论文解析 -- Monarch: Google’s Planet-Scale In-Memory Time Series Database
Google 20年发的时序库的paper
首先看看系统架构,
设计时,首先考虑CAP的balance问题,向Spanner这样的高一致性方案,明显不适合监控系统,所以Monarch牺牲一致性来保证实时性和可用性
Monarch’s design is determined by its primary usage for monitoring and alerting.
First, Monarch readily trades consistency for high availability and partition tolerance [21, 8, 9].
Writing to or reading from a strongly consistent database like Spanner [13] may block for a long time;
that is unacceptable for Monarch because it would increase mean-time-to-detection and mean-time-to-mitigation for potential outages.
To promptly deliver alerts, Monarch must serve the most recent data in a timely fashion;
for that, Monarch drops delayed writes and returns partial data for queries if necessary.
In the face of network partitions, Monarch continues to support its users’ monitoring and alerting needs, with mechanisms to indicate the underlying data may be incomplete or inconsistent.
第二,Monarch降低对于其他google系统的依赖,因为这样回循环依赖,所以选择将数据存在内存里面。
Second, Monarch must be low dependency on the alerting critical path.
To minimize dependencies, Monarch stores monitoring data in memory despite the high cost.
Most of Google’s storage systems, including Bigtable [10], Colossus ([36], the successor to GFS [20]), Spanner [13], Blobstore [18], and F1 [40], rely on Monarch for reliable monitoring;
thus, Monarch cannot use them on the alerting path to avoid a potentially dangerous circular dependency.
As a result, non-monitoring applications (e.g., quota services) using Monarch as a global time series database are forced to accept reduced consistency.
● ● ● ● ●
- _任务要求 1_:
根据这篇 Monarch 论文解析回答下列问题:
(a) Monarch 为了保证实时性和可用性,牺牲了什么?
(b) 为了减少依赖,Monarch 把监控数据存放在哪里?
(c) 以 quota services 为例的非监控应用,被迫接受什么?
- _任务要求 2_:
判断以下说法是否符合这篇 Monarch 论文解析,并引用原文中起决定作用的词句:
(a) 必要时,Monarch 会丢弃延迟到达的写入。
(b) Monarch 在告警路径上使用 Bigtable 和 Spanner。
(c) 遇到网络分区时,Monarch 会停止支持用户的监控和告警需求。
- _任务要求 3_:
请接着这篇 Monarch 论文解析的最后一句往下续写。

- _数据区_:
● ● ● ● ●
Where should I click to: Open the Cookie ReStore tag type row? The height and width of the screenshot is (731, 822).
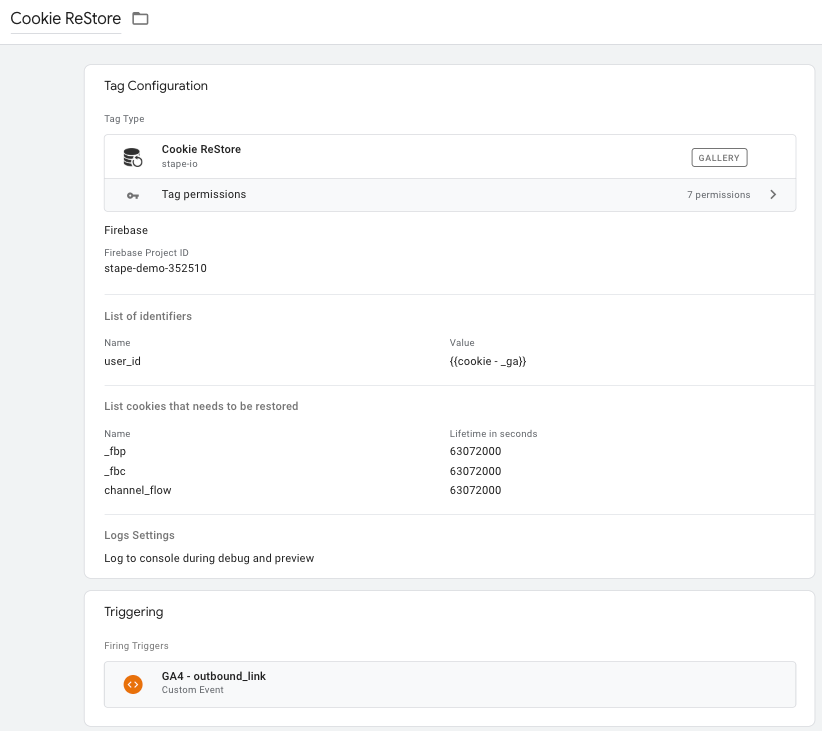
● ● ● ● ●
- _作答结果 1_:
(a) 一致性。
(b) 内存里。
(c) 降低的一致性(reduced consistency)。

- _作答结果 2_:
(a) 是。"Monarch drops delayed writes and returns partial data for queries if necessary"
(b) 否。"Monarch cannot use them on the alerting path"
(c) 否。"In the face of network partitions, Monarch continues to support its users’ monitoring and alerting needs"

- _作答结果 3_:
首先Highlevel上,是分层的,从Global分到各个zone,这个很容易理解
Monarch的架构,分成三种颜色,
分别代表,
persistence层,
- Leave,内存时序库;
- Recovery logs,WAL?可以回放出data的log,可以用于长期persistence保存
- 配置服务,用Spanner来存储配置数据
Ingestion层,
- Ingestion routers和Leaf routers,两层路由
- Range assigners,管理range分布的,在leaf间做负载均衡
Query层,
- Mixer,reducer,query broker,会合并所有子查询的结果
- Index Server,索引,每个leaf里面哪些数据,用于skip的
- Evaluator,做物化视图的,定期执行特定查询写回leave
再者,看下数据模型,存储格式
首先Monarch是schematized tables
并且分成两部分,Target Schema和Metric Schema,类似Timon
Target,如其名,用来记录这条消息的source,这里图里的例子是ComputeTask
类似timon的tag,这里Target是重复记录的,有点低效
Monarch uses targets to associate each time series with its source entity (or monitored entity), which is, for example, the process or the VM that generates the time series.
Each target represents a monitored entity, and conforms to a target schema that defines an ordered set of target field names and associated field types.
Figure 2 shows a popular target schema named ComputeTask;
each ComputeTask target identifies a running task in a Borg [46] cluster with four fields: user, job, cluster, and task num.
为了locality,需要指定一个字段做location
For locality, Monarch stores data close to where the data is generated.
Each target schema has one field annotated as location;
the value of this location field determines the specific Monarch zone to which a time series is routed and stored.
For example, the location field of ComputeTask is cluster; each Borg cluster is mapped to one (usually the closest) Monarch zone.
As described in Section 5.3, location fields are also used to optimize query execution.
Within each zone, Monarch stores time series of the same target together in the same leaf because they originate from the same entity and are more likely to be queried together in a join.
Monarch also groups targets into disjoint target ranges in the form of [Sstart,Send) where Sstart and Send are the start and end target strings.
A target string represents a target by concatenating the target schema name and field values in order1.
For example, in Figure 2, the target string ComputeTask::sql-dba::db.server::aa::0876 represents the Borg task of a database server.
Target ranges are used for lexicographic sharding and load balancing among leaves (see Section 4.2);
this allows more efficient aggregation across adjacent targets in queries (see Section 5.3).
Metrics就很容易理解,就是时序点,这里的例子不太好,他给出的是一个特殊类型,Distribution,就是histogram,所以是个map;正常就是一个数值
A metric measures one aspect of a monitored target, such as the number of RPCs a task has served, the memory utilization of a VM, etc.
Similar to a target, a metric conforms to a metric schema, which defines the time series value type and a set of metric fields.
Metrics are named like files.
Figure 2 shows an example metric called /rpc/server/latency that measures the latency of RPCs to a server; it has two metric fields that distinguish RPCs by service and command.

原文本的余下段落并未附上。